Aside from the fact that IA64 wasn't a good match for IA32, it also wasn't that great an architecture on its own. It was very much designed to be implemented like the P4, with deep pipelines and a lot of control logic that figures out what your code is doing and does things in parallel and speculatively in complicated ways, with the goal of making use of lots of functional units when your programs are single-threaded. But then the x86 went the opposite way, towards more processors (and more cores, and even pretending you have more cores than you actually do). If your code runs best on a P4 than any other x86, it would be even better in IA64, but nobody's code is like that.

There's nothing terrible about designing an architecture that's just different from the other architecture the chip supports, so long as the new architecture isn't nuts. If arm64 is a different architecture from a company that knows a lot about a certain sweet spot from their 32-bit architecture, that's a whole lot better than IA64 being a different architecture from a company that'd been driven temporarily insane by their 32-bit architecture.

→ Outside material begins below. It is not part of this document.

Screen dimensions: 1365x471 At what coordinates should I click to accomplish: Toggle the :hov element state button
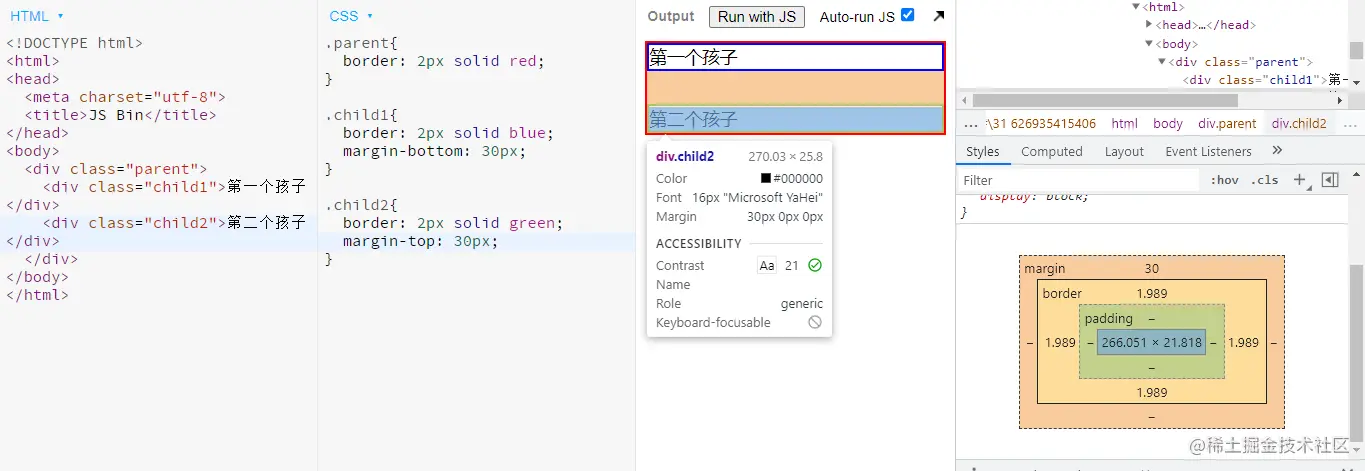tap(1224, 180)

Supporting 64-bit ARM systems

Posted Jul 11, 2012 19:39 UTC (Wed) by zlynx (guest, #2285) [Link] (7 responses)

I think that you may be confused about your chips.

The Itanium was nearly the complete OPPOSITE of a P4 design. In the Itanium design the compiler was responsible for figuring out what memory to preload, what branches to predict and what instructions to run in parallel. The Itanium CPU itself was a very RISCy design in its way without much special logic.

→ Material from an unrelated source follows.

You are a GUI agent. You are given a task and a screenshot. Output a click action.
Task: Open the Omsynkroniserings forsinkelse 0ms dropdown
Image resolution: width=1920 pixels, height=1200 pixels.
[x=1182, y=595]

In a P4 and other IA32 designs, the CPU has big piles of logic dedicated to branch predictions, instruction decoding, speculative execution and parallel instruction dispatch with the associated timeline cleanup at the end to make it all appear sequential.

Itanium dropped quite a lot of that, which I think was a very good decision.

Supporting 64-bit ARM systems

Posted Jul 11, 2012 20:46 UTC (Wed) by khim (subscriber, #9252) [Link] (6 responses)

In a P4 and other IA32 designs, the CPU has big piles of logic dedicated to branch predictions, instruction decoding, speculative execution and parallel instruction dispatch with the associated timeline cleanup at the end to make it all appear sequential.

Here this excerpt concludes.